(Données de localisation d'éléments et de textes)
+--

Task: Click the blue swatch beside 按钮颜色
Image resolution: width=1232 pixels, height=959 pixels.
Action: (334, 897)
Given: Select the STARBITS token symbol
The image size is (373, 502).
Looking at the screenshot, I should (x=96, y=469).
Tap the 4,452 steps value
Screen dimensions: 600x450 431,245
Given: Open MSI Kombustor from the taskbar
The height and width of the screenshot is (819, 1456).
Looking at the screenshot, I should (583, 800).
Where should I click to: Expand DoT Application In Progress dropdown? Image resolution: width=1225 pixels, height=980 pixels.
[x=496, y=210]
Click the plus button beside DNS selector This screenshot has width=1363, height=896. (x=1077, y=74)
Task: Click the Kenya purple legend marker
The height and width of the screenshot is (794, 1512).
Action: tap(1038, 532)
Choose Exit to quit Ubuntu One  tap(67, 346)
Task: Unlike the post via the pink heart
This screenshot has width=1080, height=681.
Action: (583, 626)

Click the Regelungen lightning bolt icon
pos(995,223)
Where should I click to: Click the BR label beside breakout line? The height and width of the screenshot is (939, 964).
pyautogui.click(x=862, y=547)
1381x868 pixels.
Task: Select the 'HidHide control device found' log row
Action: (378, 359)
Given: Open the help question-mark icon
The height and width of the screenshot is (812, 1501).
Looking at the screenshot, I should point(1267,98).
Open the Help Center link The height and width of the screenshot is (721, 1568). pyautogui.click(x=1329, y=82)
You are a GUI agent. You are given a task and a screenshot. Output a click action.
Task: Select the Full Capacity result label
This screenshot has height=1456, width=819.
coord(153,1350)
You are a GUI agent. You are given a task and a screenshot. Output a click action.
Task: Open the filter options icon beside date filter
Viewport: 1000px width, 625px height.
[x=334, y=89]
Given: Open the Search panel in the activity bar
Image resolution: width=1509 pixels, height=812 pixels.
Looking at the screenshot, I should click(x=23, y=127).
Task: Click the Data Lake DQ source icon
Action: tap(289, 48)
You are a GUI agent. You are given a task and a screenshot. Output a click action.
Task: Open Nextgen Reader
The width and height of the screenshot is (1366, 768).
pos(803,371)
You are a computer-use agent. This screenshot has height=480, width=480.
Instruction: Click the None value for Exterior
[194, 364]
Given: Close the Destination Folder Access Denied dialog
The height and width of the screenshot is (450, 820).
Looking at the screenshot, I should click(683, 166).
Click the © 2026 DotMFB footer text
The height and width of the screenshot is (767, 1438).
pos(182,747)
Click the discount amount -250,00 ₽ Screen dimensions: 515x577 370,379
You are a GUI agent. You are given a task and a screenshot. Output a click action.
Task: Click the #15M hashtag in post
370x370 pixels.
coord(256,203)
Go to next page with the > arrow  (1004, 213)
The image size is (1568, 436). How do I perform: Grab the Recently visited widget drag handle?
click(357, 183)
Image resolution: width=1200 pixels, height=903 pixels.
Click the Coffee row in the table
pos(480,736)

+--

> OBJECTIF: Recopiez fidèlement chacune des lignes des données ci-dessus, sans rien omettre ni modifier.

> RÉSULTAT CI-DESSOUS:
Task: Click the blue swatch beside 按钮颜色
Image resolution: width=1232 pixels, height=959 pixels.
Action: (334, 897)
Given: Select the STARBITS token symbol
The image size is (373, 502).
Looking at the screenshot, I should (x=96, y=469).
Tap the 4,452 steps value
Screen dimensions: 600x450 431,245
Given: Open MSI Kombustor from the taskbar
The height and width of the screenshot is (819, 1456).
Looking at the screenshot, I should (583, 800).
Where should I click to: Expand DoT Application In Progress dropdown? Image resolution: width=1225 pixels, height=980 pixels.
[x=496, y=210]
Click the plus button beside DNS selector This screenshot has width=1363, height=896. (x=1077, y=74)
Task: Click the Kenya purple legend marker
The height and width of the screenshot is (794, 1512).
Action: tap(1038, 532)
Choose Exit to quit Ubuntu One  tap(67, 346)
Task: Unlike the post via the pink heart
This screenshot has width=1080, height=681.
Action: (583, 626)

Click the Regelungen lightning bolt icon
pos(995,223)
Where should I click to: Click the BR label beside breakout line? The height and width of the screenshot is (939, 964).
pyautogui.click(x=862, y=547)
1381x868 pixels.
Task: Select the 'HidHide control device found' log row
Action: (378, 359)
Given: Open the help question-mark icon
The height and width of the screenshot is (812, 1501).
Looking at the screenshot, I should point(1267,98).
Open the Help Center link The height and width of the screenshot is (721, 1568). pyautogui.click(x=1329, y=82)
You are a GUI agent. You are given a task and a screenshot. Output a click action.
Task: Select the Full Capacity result label
This screenshot has height=1456, width=819.
coord(153,1350)
You are a GUI agent. You are given a task and a screenshot. Output a click action.
Task: Open the filter options icon beside date filter
Viewport: 1000px width, 625px height.
[x=334, y=89]
Given: Open the Search panel in the activity bar
Image resolution: width=1509 pixels, height=812 pixels.
Looking at the screenshot, I should click(x=23, y=127).
Task: Click the Data Lake DQ source icon
Action: tap(289, 48)
You are a GUI agent. You are given a task and a screenshot. Output a click action.
Task: Open Nextgen Reader
The width and height of the screenshot is (1366, 768).
pos(803,371)
You are a computer-use agent. This screenshot has height=480, width=480.
Instruction: Click the None value for Exterior
[194, 364]
Given: Close the Destination Folder Access Denied dialog
The height and width of the screenshot is (450, 820).
Looking at the screenshot, I should click(683, 166).
Click the © 2026 DotMFB footer text
The height and width of the screenshot is (767, 1438).
pos(182,747)
Click the discount amount -250,00 ₽ Screen dimensions: 515x577 370,379
You are a GUI agent. You are given a task and a screenshot. Output a click action.
Task: Click the #15M hashtag in post
370x370 pixels.
coord(256,203)
Go to next page with the > arrow  (1004, 213)
The image size is (1568, 436). How do I perform: Grab the Recently visited widget drag handle?
click(357, 183)
Image resolution: width=1200 pixels, height=903 pixels.
Click the Coffee row in the table
pos(480,736)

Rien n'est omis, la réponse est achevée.